Huawei and Gemalto plan joint NB-IoT module in crowded market

Gemalto and Huawei are collaborating to develop new range of NB-IoT modules, focusing on improving security and power consumption. A criticism often leveled at NB-IoT is that the current crop of modules do not fulfill the low power requirements of the industry, in comparison to other LPWAN technologies. The pair hope to rectify that, but face stiff competition.

The announcement outlines how the collaboration will focus on developing modules that have 10-year battery life, implying that existing NB-IoT modules are yet to hit that benchmark. Huawei’s chip division, HiSilicon, has previously partnered with u-blox to produce a dedicated NB-IoT module, and it’s not clear if Huawei is pursuing a multi-vendor strategy, or planning on moving away from u-blox.

Gemalto hasn’t mentioned a price or release date for the new NB-IoT module. As Release 14 of the 3GPP’s LTE standard has been finalized this year, a range of additional features such as multicasting, improved mobility, a greater range of data rates, and lower power support have been added to the NB-IoT standard – meaning any new NB-IoT module should include those improvements.

Gemalto is an established player in embedded mobile hardware and software, but has been diversifying in recent years. In the company’s 2016 annual report, it outlined its strategy in the IoT, saying it would leverage its expertise in ‘secure hardware and software targeting specific IoT verticals.’ Gemalto grew its revenue in IoT by 11% to $354m in 2016, and clearly believes in the long-term performance of the sector, backed up by 2017 product launches.

Given that NB-IoT is a cellular RF technology, it is by no means a large step away from the company’s comfort ground. The group also launched a LTE-M module, the Cinterion EMS31, another cellular backed protocol that can handle larger amounts of bandwidth than NB-IoT, and includes features such as roaming, but doesn’t have the same low power consumption.

When discussing LTE-M with industry contacts, they have described the development of LTE-M (Cat-M1) as an attempt to emulate 2G-type connectivity in LTE – and only later was the decision made to market the protocol as an LPWAN option.

ZTE’s Sanechips recently announced that it would be launching a new NB-IoT optimized chipset, the RoseFinch7100 – a chipset that apparently comes more pre-configured for developers than HiSilicon’s Boudica NB-IoT offering, which is a simpler modem RF front-end.

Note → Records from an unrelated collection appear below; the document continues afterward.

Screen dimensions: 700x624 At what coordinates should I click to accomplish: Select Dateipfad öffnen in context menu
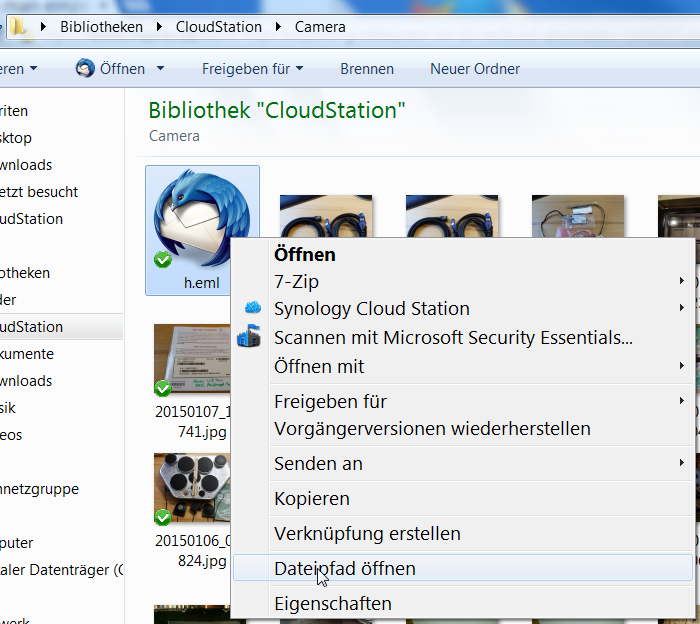click(x=345, y=568)
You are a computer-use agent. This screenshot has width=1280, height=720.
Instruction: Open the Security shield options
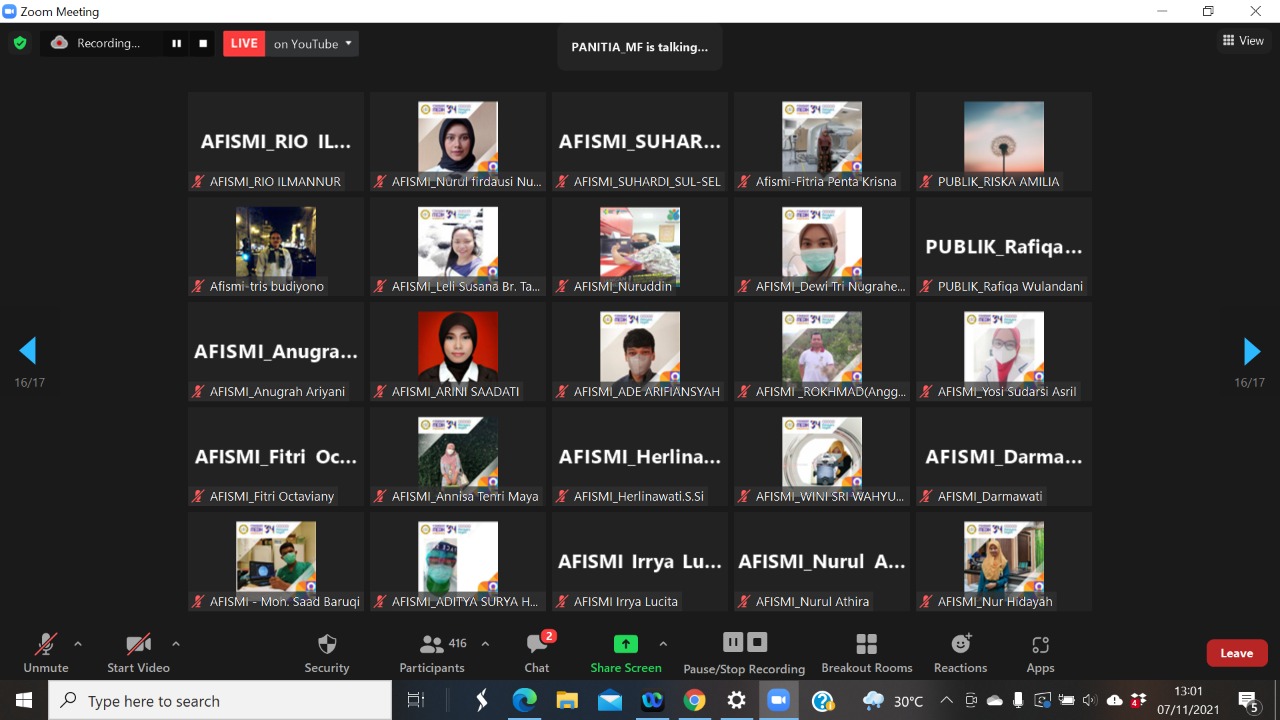(327, 653)
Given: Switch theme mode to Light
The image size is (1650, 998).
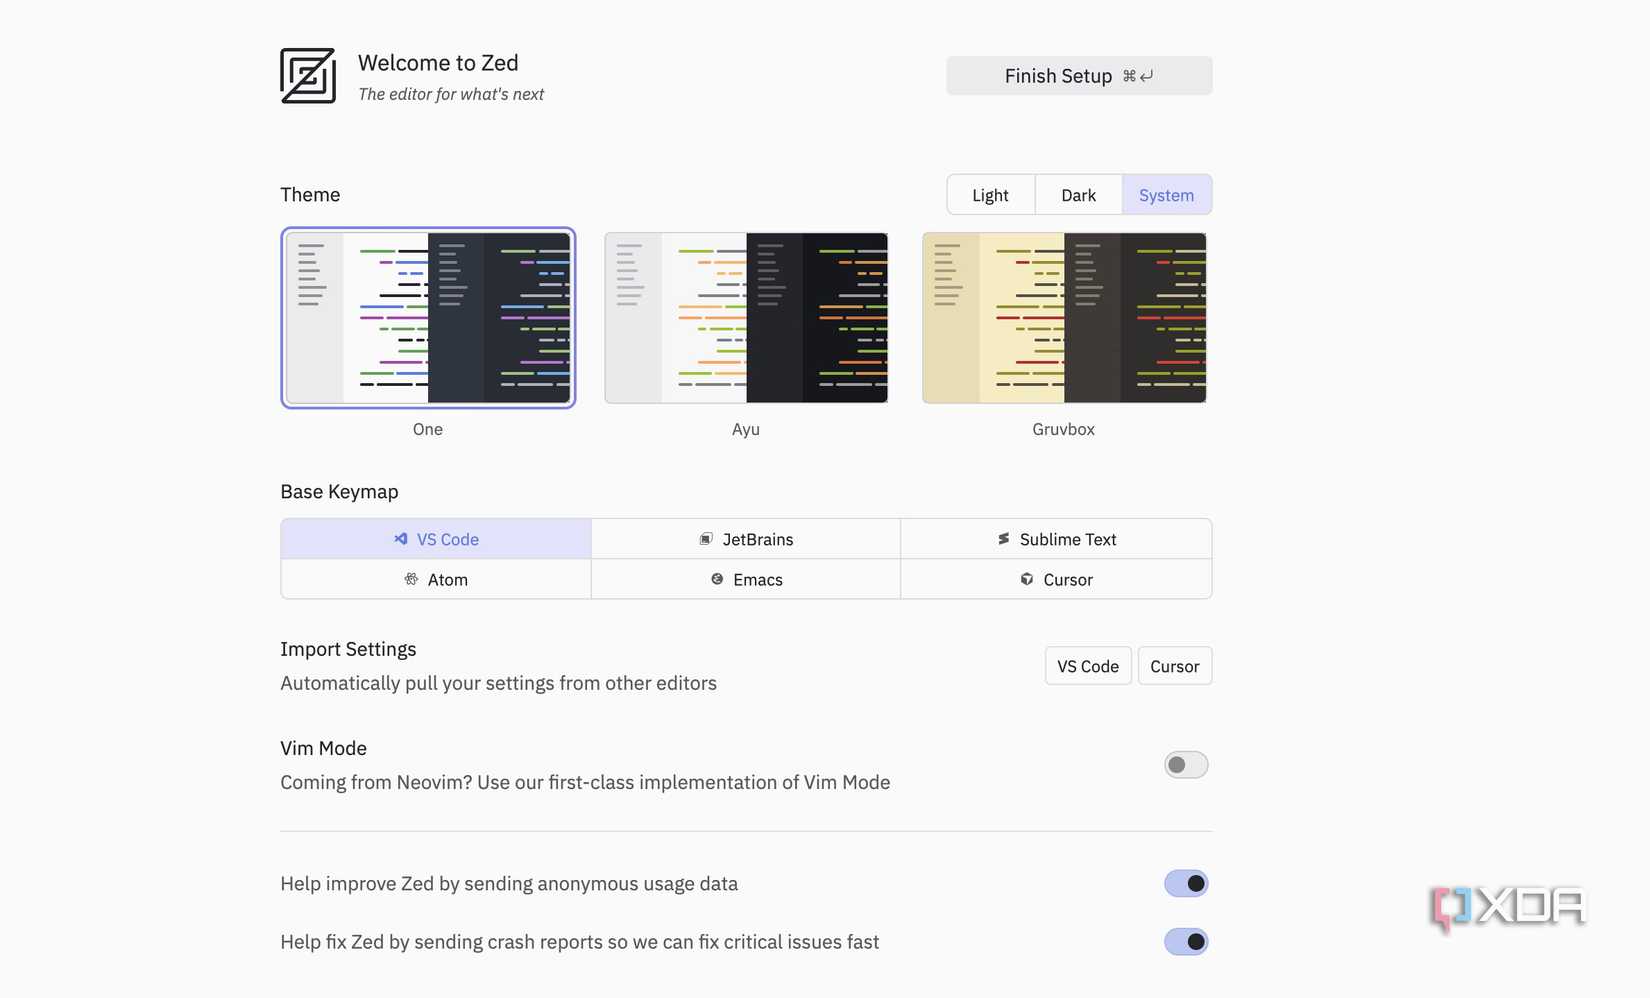Looking at the screenshot, I should click(990, 194).
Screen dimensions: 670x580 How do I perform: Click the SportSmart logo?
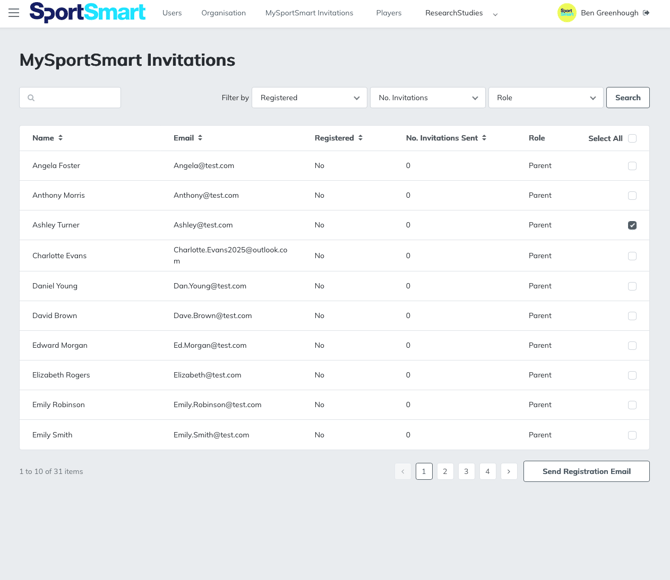pos(87,13)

Qualcomm’s MDM9206 modem can be reprogrammed to enable both NB-IoT and LTE-M connectivity, and although this means the chip is not as well optimized to meet the low power requirements of the LPWAN market use cases, it does give developers an increased range of options relative to network deployments.

The last significant launch of an NB-IoT module came from MediaTek, in partnership with China Mobile, the country’s largest MNO. MediaTek in its marketing for the MT2625 NB-IoT module also claimed that the module delivered on the low power consumption and long battery life industrial customers so demand.

Riot has previously spoken with director of business strategy and product planning at MediaTek, Siegfried Chang, who described that its NB-IoT product offering would support a deployment of 20m smart meters with one of China Mobile’s customers.

At the time, Chang claimed it was price competitive with the u-blox module, which Riot believes to cost around $9.50. However, the marketing for MT2625 says the module includes the additional features made possible by 3GPP Release 14, whereas the u-blox module came out well before – in the Release 13 window. It will be interesting to see if Gemalto can get its price any lower than that benchmark – if those prices ever become public.

With more vendors entering the market for NB-IoT, and a second generation of modules and chipsets now booked, price competition should be improved for connectivity modules in the market. This is a critical factor in terms of encouraging uptake of the 3GPP protocol, especially given the cheaper modules already available in the Sigfox and LoRa ecosystem – as Sigfox announced a $2 module, earlier this year.

Chang also described how MediaTek, in future NB-IoT modules iterations, would add Bluetooth and GSM to increase the number of applications the module would be suitable for, and give developers more options in connecting to other devices with Bluetooth, or redundant connectivity and backhaul with GSM.

Multi-protocol modules are already widespread in the LPWAN market. Both Altair and Sequans have NB-IoT silicon, but both are reprogrammable between LTE-M and NB-IoT – and not purely single-mode. Given the currently regionalized playing field in terms of LPWAN network deployments, bringing modules to market that will enable connectivity in multiple regions with different operators will be popular with vendors looking to produce cellular products that can be sold into a range of global markets.

In terms of network deployments of NB-IoT, 2017 has been an interesting year. The big three Chinese operators have rolled out networks, along with limited European operator deployments from Deutsche Telekom and Vodafone. Interestingly the latter of the two delayed deployments of NB-IoT in Ireland and the Netherlands, saying that customers in those markets were not yet “ready” for NB-IoT services. It certainly appears that the European operator deployments are less aggressive than those in China.